Stored records:
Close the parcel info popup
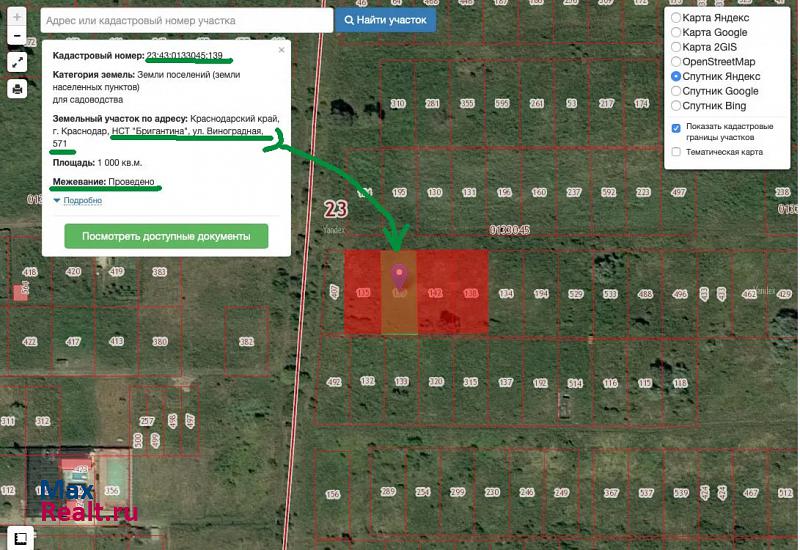Viewport: 800px width, 550px height. (x=281, y=49)
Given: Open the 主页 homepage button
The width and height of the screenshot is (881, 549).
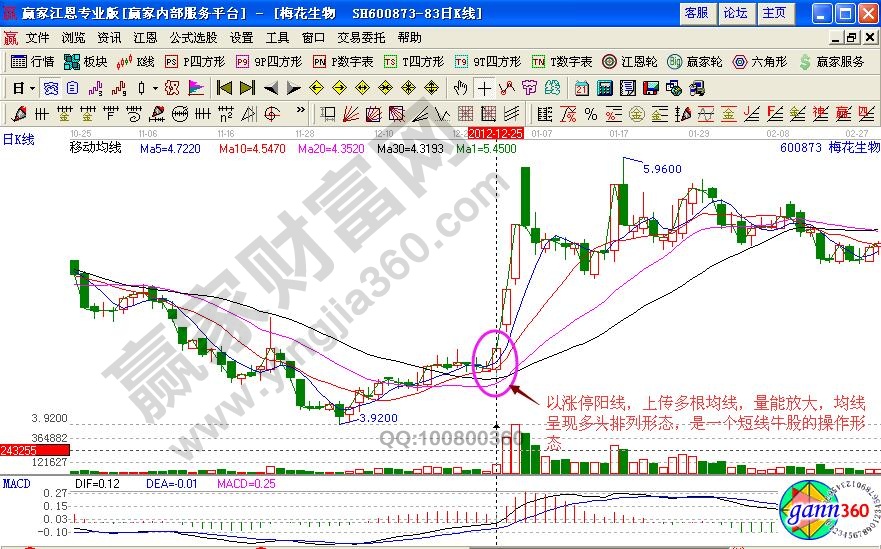Looking at the screenshot, I should (774, 13).
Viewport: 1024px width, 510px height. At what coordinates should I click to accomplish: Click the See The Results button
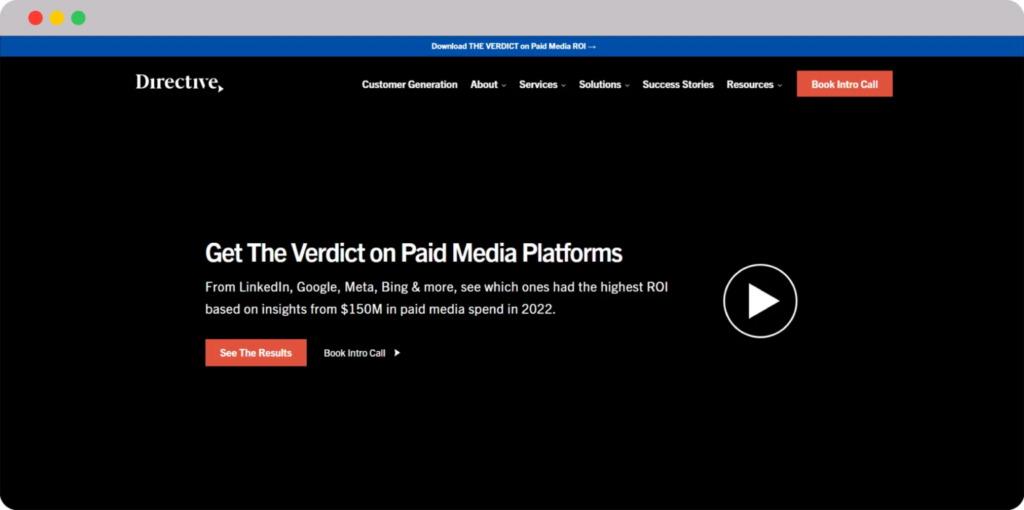(256, 353)
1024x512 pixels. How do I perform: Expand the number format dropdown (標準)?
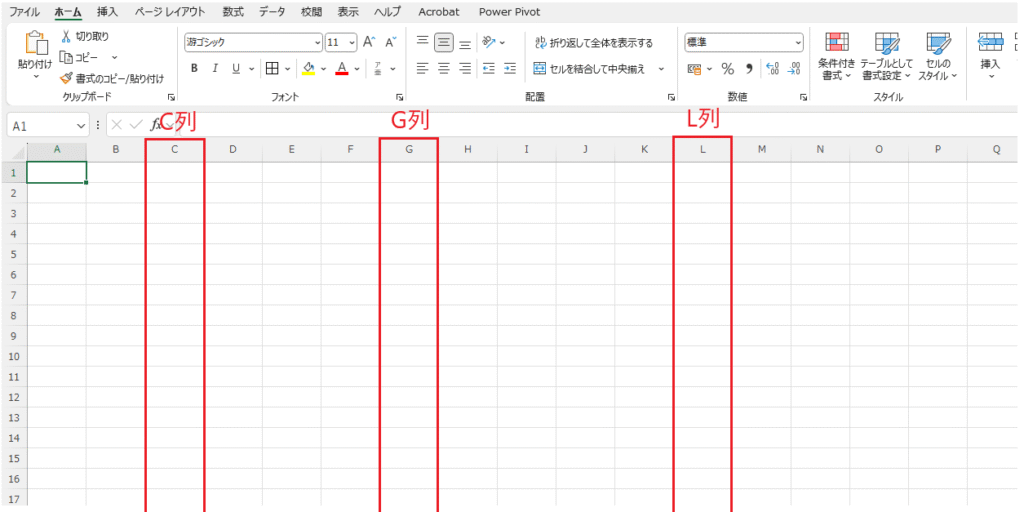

Problem: Repeat the records in full, precisely, and keep the pictures out.

Answer space:
Close the parcel info popup
Viewport: 800px width, 550px height. (x=281, y=49)
Given: Open the 主页 homepage button
The width and height of the screenshot is (881, 549).
Looking at the screenshot, I should (774, 13).
Viewport: 1024px width, 510px height. At what coordinates should I click to accomplish: Click the See The Results button
(256, 353)
1024x512 pixels. How do I perform: Expand the number format dropdown (標準)?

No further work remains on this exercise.